Gustav Klimt, Portrait of Baroness Elisabeth Bachofen-Echt (c. 1914–1916). Oil on canvas, 180 x 126 cm (70.8 x 49.6 in). Private collection. PD–PDUSA
The Lederers, affluent Jewish industrialists, were among Austria’s elite. When the Nazi regime annexed Austria in 1938, Serena fled to Hungary. Elisabeth, who had divorced her Protestant nobleman husband, remained in Vienna, vulnerable and exposed. In a move both desperate and strategic, Elisabeth asserted a stunning claim: that she was Klimt’s biological daughter. The artist, famously unattached and father of at least 14 children, became her imagined lifeline. With Serena’s written affirmation, she wove a tale of clandestine conception, capitalizing on her art education to bolster the illusion.

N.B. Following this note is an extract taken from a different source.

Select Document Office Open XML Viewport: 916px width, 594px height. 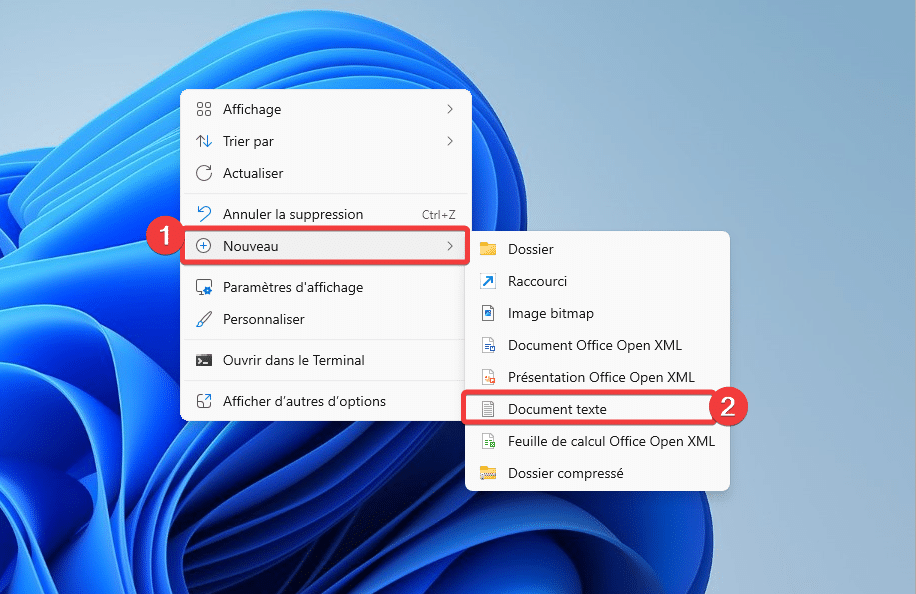[594, 345]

Historians later unraveled the fiction, but the Nazi Reich Genealogical Office accepted it. By their ledger, she was “half-Aryan.” The deception shielded her from deportation. Though she would not outlive the war, it spared her the brutal machinery of the Holocaust. In 1948, after her death, both the Portrait of Elisabeth Lederer and her mother’s painting surfaced at a Vienna auction. Her brother, Erich, intervened to reclaim them through restitution efforts.

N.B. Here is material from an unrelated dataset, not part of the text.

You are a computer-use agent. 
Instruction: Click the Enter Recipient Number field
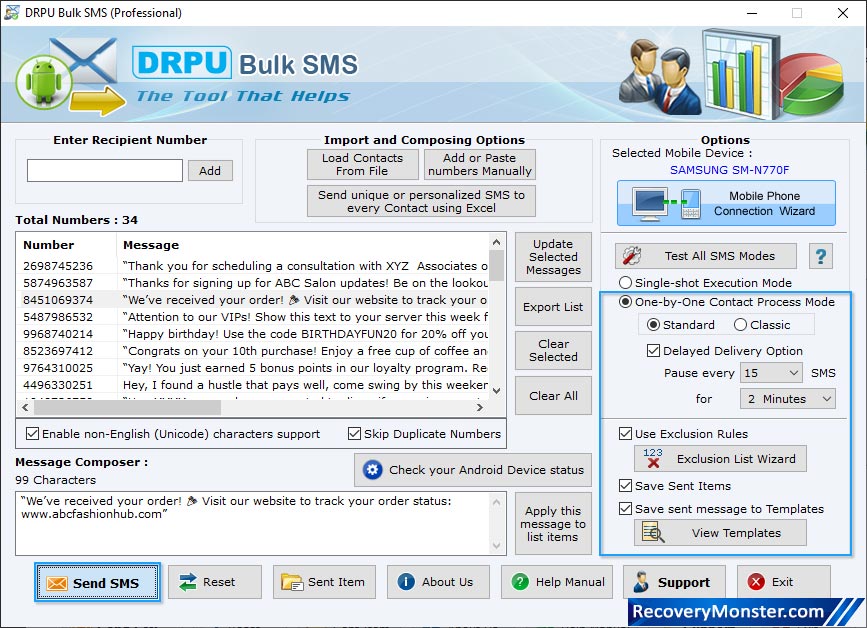coord(105,171)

While Serena’s portrait conjured Whistler’s ethereal Western motifs, Elisabeth’s composition reveals a matured Klimt. The figure stands serene, yet the scene hums with symbolism. The patterned robe she wears isn’t mere exoticism—it whispers dynastic intent. Years of meticulous brushwork culminated in this canvas, and it was Serena, not Klimt, who finally declared the painting complete—rumor has it she plucked it from his easel mid-process.
Unlike Klimt’s shimmering gold mosaics, this Gustav Klimt portrait of Elisabeth Lederer is rendered in austere chromatics—icy blues, gentle grays, and a robe that seems to flatten like a decorative screen. A closer look reveals a secret. Kirsten Appleyard, curatorial assistant at Canada’s National Gallery, revealed, “Hidden within her robe are two pale blue dragons rising from crested waves.” These ancient symbols of emperorship mark the garment as an imperial Chinese cloak. Though Klimt flirted with Asian designs in other works, this is his sole canvas to embed such sovereign iconography. It’s a visual benediction—a gesture of reverence to the Lederers, a family who underwrote the evolution of his genius.
A century later, the Portrait of Elisabeth Lederer remains not merely an artwork but a relic of patronage, survival, and the cryptic dialogue between painter and muse. The Gustav Klimt portrait of Elisabeth Lederer endures as more than canvas and paint; she is myth, memory, and the embodiment of a forever-eclipsed era.